After the Guardian, we had an inspirational conversation with Tom Steinberg of MySociety. As our conversation ranged across a lot of topics in media and civic technologies, Tom emphasised two main values. Firstly, he urged us to think about the long game when trying to achieve societal change with technology. Rather than stop at hack-day demos to influence government, he argued that the best projects succeed by becoming essential to key decision-makers in government. Sharing examples from his experience, Tom suggested a two or three year lifecycle and theory of change for civic technologies before a project can reach full maturity and become sustainable. Secondly, Tom believes strongly that the richest area for innovation in civic technologies is outside the news and media, where investment is already rather heavy. Instead, Tom argued that community-based initiatives which invite civic engagement are ripe for high-impact social change precisely because the private sector can’t find attractive enough business models to invest.

After our pub lunch with Tom, we rolled up our sleeves for the rest of the afternoon with Gaia Marcus and Jamie Young of The RSA‘s Connected Communities project.
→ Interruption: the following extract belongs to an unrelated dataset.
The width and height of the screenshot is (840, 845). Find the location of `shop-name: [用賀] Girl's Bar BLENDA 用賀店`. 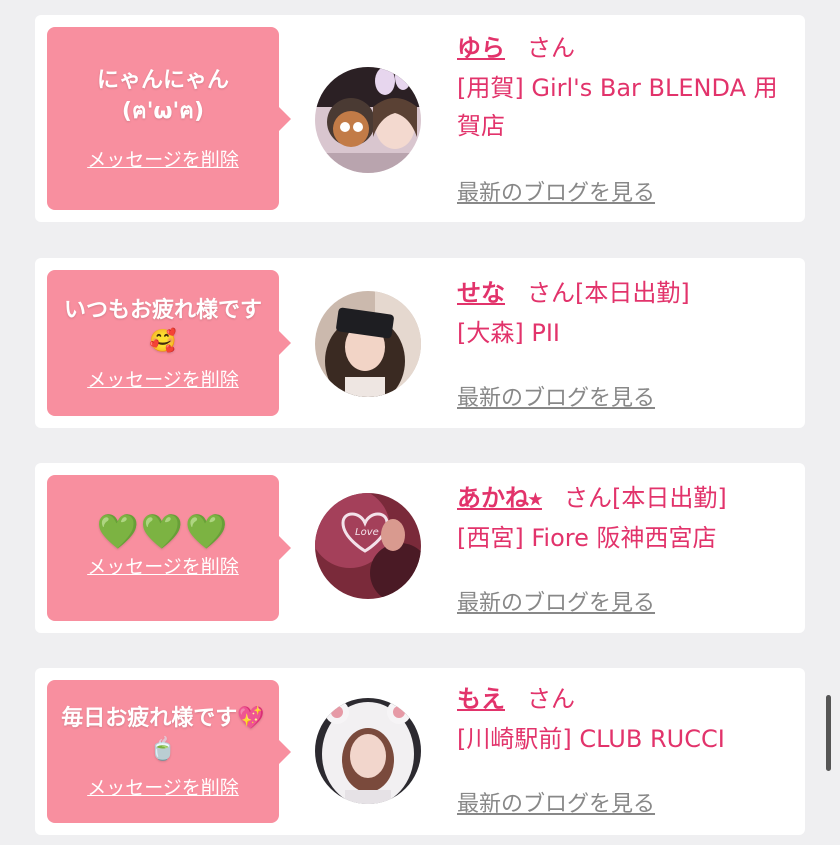

shop-name: [用賀] Girl's Bar BLENDA 用賀店 is located at coordinates (618, 107).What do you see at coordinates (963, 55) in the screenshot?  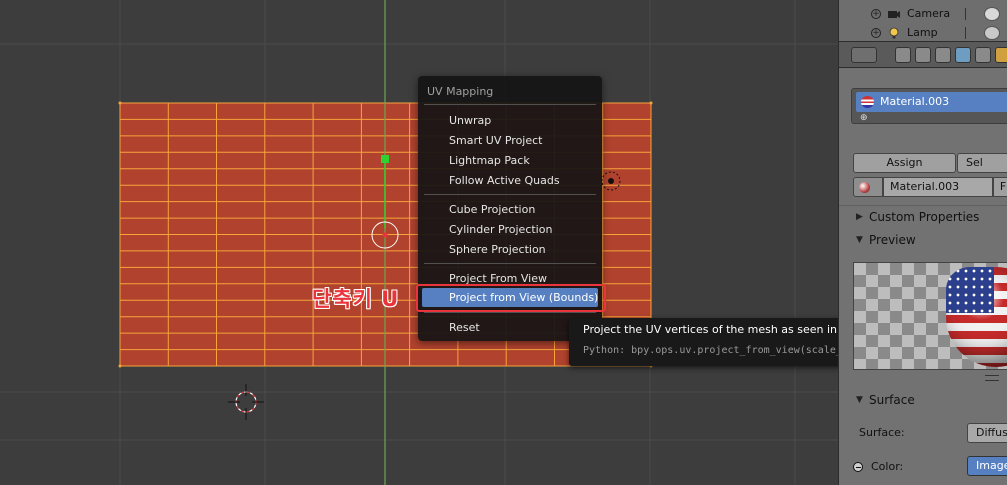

Gaia is trying to apply social network analysis to understanding the makeup of local communities and the effectiveness of social services. My colleage Matt worked with their designer Matt to work through ways to illustrate these networks to government, funders, and the communities themselves. I had a super productive paper prototyping session with Gaia on data entry tools for social scientists. Watch this space.

From there, we zipped over to The Hub King’s Cross to catch up with Carrie Bishop and the team at FutureGov to catch up on how Simpl.co and their other initiatives are coming along. Luring them with promises of interesting conversations, we then went over to The Lamb on Conduit Street for after-work drinks with lots of London friends who do technology and civic projects (thanks for helping me find it, Adrian!).

We had a super fantastic time with everyone at the pub (twitter list here). Throughout the evening, Mozilla-Knight news fellows were talking with predictive text developers hanging out with designers and hyperlocal news technologists chatting over a pint with funders, academics, and other makers. Many people gave frank and experienced ideas for the upcoming co-design and co-creation toolkit we’re assembling at the Center for Civic Media. I had some fascinating conversations about making culture and the idea of Badges for Lifelong Learning with people ranging from a Department of Education civil servant to people who are part of hackerspaces. Will Perrin and I had a great chat about work the Indigo Trust has been doing to fund technology initiatives in Africa. Overall, there were far too many great conversations with amazing people to record in this post, and I now have a notebook full of ideas, projects and links.

We spent Friday morning in Brixton Village over breakfast at Federation Coffee with a friend of mine, the information designer and artist Stefanie Posavec (website). Brixton Village is an amazing story of urban regeneration, and we enjoyed exploring it together. In addition to sharing projects which inspire us, we had a very practical conversation with Stefanie about business and career prospects for visual artists who work with data.

And that’s just the start!
As you can see, our trip to the UK has been off to a great start. Today at the Mozilla Festival, we showed off youth-focused technology at the Hive London Popup for Teens. Later in the evening during the science fair period, we gave demos, talked about the Center for Civic Media, and asked attendees to map out their media diet on tablet whiteboards. Matt and I will try to post more as the event unfolds. See you there!